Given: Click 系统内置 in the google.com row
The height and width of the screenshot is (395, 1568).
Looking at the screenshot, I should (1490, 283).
....................
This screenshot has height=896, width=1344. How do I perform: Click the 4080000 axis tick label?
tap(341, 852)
....................
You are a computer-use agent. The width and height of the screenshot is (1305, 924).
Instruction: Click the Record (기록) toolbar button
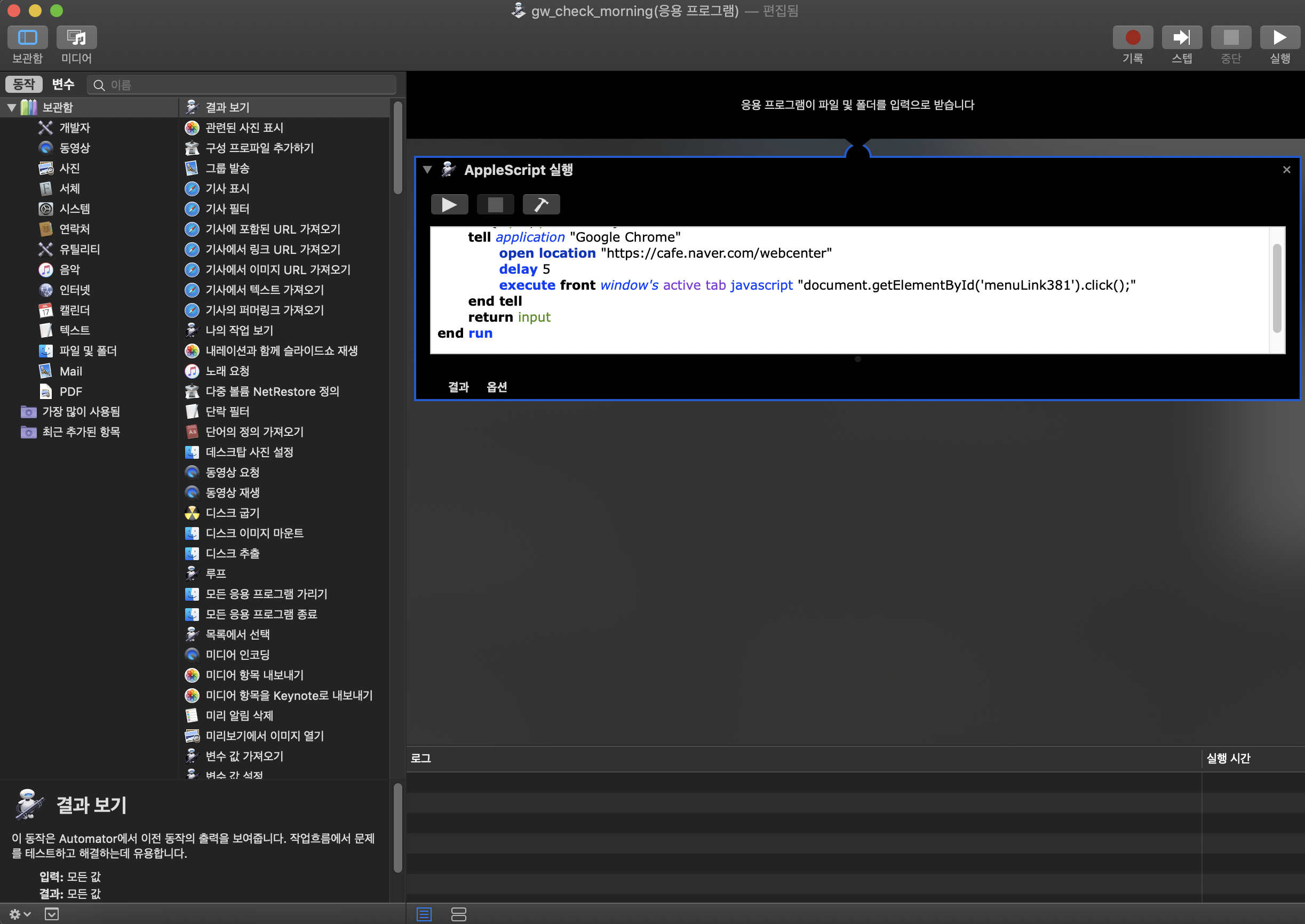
....................
Set exercise:
Rewrite every line in full, from the one containing "This screenshot has" down to the one containing "tap(341, 852)", both included, and shift each answer coordinate by -34.

Result below:
This screenshot has height=896, width=1344. How do I perform: Click the 4080000 axis tick label?
tap(307, 818)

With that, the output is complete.